+++ Fragmento

El extraterrestre Mork arrasó. Se volvió un fenómeno. La improvisación era una de las características más valoradas de Robin.
El éxito lo asaltó y él no estaba realmente preparado. Trabajaba sin parar, grababa y seguía haciendo sus presentaciones unipersonales. Agotado, para bancar el estrés, comenzó a consumir cocaína.
Cuando tiempo después habló en público de sus adicciones llegó a relatar que algunos clubes nocturnos, por esos años, le pagaban con cocaína.
Él aseguró que se la ofrecían, además, porque “era famoso”. El alcohol fue otra de las herramientas a las que recurrió para enfrentar la vida y sus efluvios lo atraparon.
Nada de todo esto sería inocuo para el sensible Robin.
Algo no anda bien
Los primeros síntomas de que algo no andaba bien en la cabeza de Robin sucedieron en el año 2012. Empezó a experimentar un miedo inexplicable y una ansiedad extrema. Temía estar volviéndose loco. Le temblaban las manos.
Lo que le pasaba perturbaba seriamente su trabajo actoral. Como consecuencia, se deprimió. Se sentía sumamente inseguro, ya no podía disfrutar de lo que hacía. No sabía contra qué luchaba, pero sentía que era algo serio.
Una noche, mientras grababan Noche en el museo: el secreto del faraón, tuvo un súbito ataque de pánico. Los médicos no eran claros, no sabían. Les consultaba: “¿Tengo Alzhéimer, tengo demencia, ¿esquizofrenia?…”. Le diagnosticaron Parkinson. Pero a él no le cerraba que esa enfermedad le produjera tantas cosas diferentes.
Los últimos meses de su vida los vivió torturado. Tenía solamente 63 años, pero por momentos le costaba recordar dos líneas de un texto o comprender la realidad que lo rodeaba, sufría alucinaciones, no podía dormir y surfeaba una inquietud infinita. Le repetía a su mujer que sentía la necesidad de “reiniciar su cerebro”.
Con Susan transitaron dolorosamente juntos esos meses en los que parecía que un monstruo se estaba apoderando de su otrora gloriosa mente.
Diagnóstico post mortem
Por su insomnio galopante, con Susan dormían en habitaciones separadas. La noche en que dejó la vida, Robin Williams se levantó mientras su esposa dormía y se concentró en su objetivo. Anudó su cinturón en la parte superior de un armario y se lo colocó al cuello.
Simplemente se dejó caer y murió ahorcado. Habían pasado seis meses desde que habían comenzado los síntomas más severos de la enfermedad.
La mañana del 11 de agosto de 2014 Susan se levantó como siempre, pensando que harían meditación juntos, pero vio la puerta de su marido cerrada y presumió que estaría durmiendo.
Le pareció una buena señal que él lograra descansar. Se fue a trabajar después de que llegara el asistente de Robin a quien le pidió que le avisara apenas su marido se levantara.
Un rato después el asistente la llamó: le dijo que Robin seguía durmiendo. Susan se alarmó, no era normal. Le dijo que entrara a despertarlo inmediatamente.

++++++
+++ Líneas proporcionadas

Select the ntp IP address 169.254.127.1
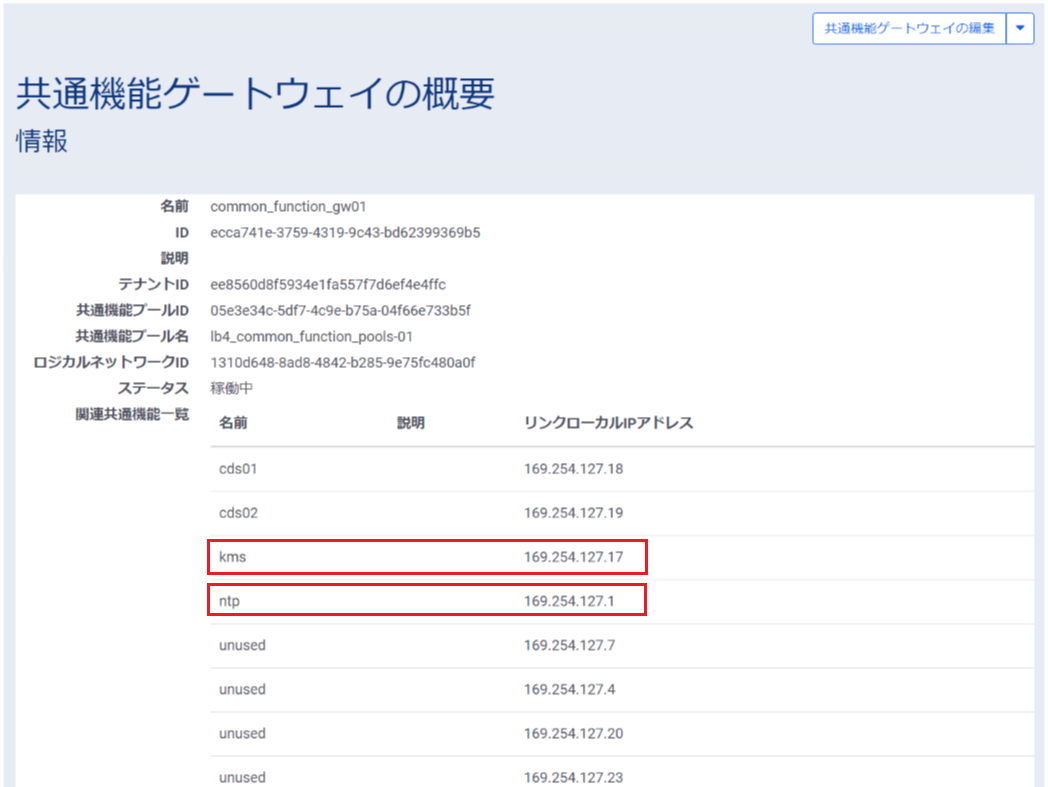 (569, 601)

++++++
+++ Líneas proporcionadas

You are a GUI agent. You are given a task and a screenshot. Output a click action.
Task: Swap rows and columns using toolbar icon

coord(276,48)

++++++
+++ Líneas proporcionadas

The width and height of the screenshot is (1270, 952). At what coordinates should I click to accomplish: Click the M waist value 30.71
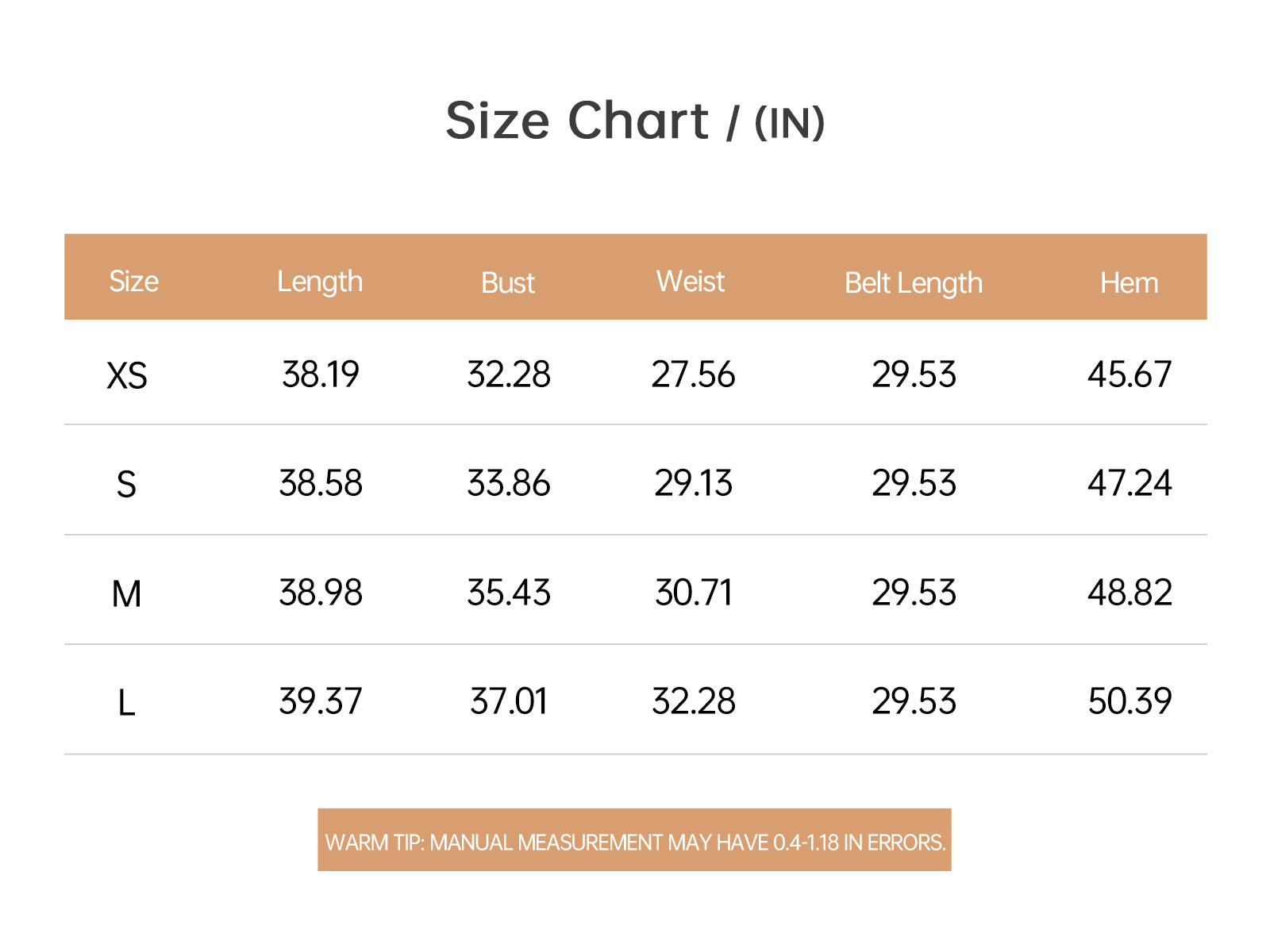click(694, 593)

++++++

Lista de actividades —
a) Según el fragmento, ¿en qué año aparecieron los primeros síntomas de que algo no andaba bien en la cabeza de Robin?
b) Reproduce el fragmento empezando en "El éxito lo" y terminando en "temblaban las manos.".
Las líneas no intervienen en esto.

Resultados —
a) En 2012.

b)
El éxito lo asaltó y él no estaba realmente preparado. Trabajaba sin parar, grababa y seguía haciendo sus presentaciones unipersonales. Agotado, para bancar el estrés, comenzó a consumir cocaína.
Cuando tiempo después habló en público de sus adicciones llegó a relatar que algunos clubes nocturnos, por esos años, le pagaban con cocaína.
Él aseguró que se la ofrecían, además, porque “era famoso”. El alcohol fue otra de las herramientas a las que recurrió para enfrentar la vida y sus efluvios lo atraparon.
Nada de todo esto sería inocuo para el sensible Robin.
Algo no anda bien
Los primeros síntomas de que algo no andaba bien en la cabeza de Robin sucedieron en el año 2012. Empezó a experimentar un miedo inexplicable y una ansiedad extrema. Temía estar volviéndose loco. Le temblaban las manos.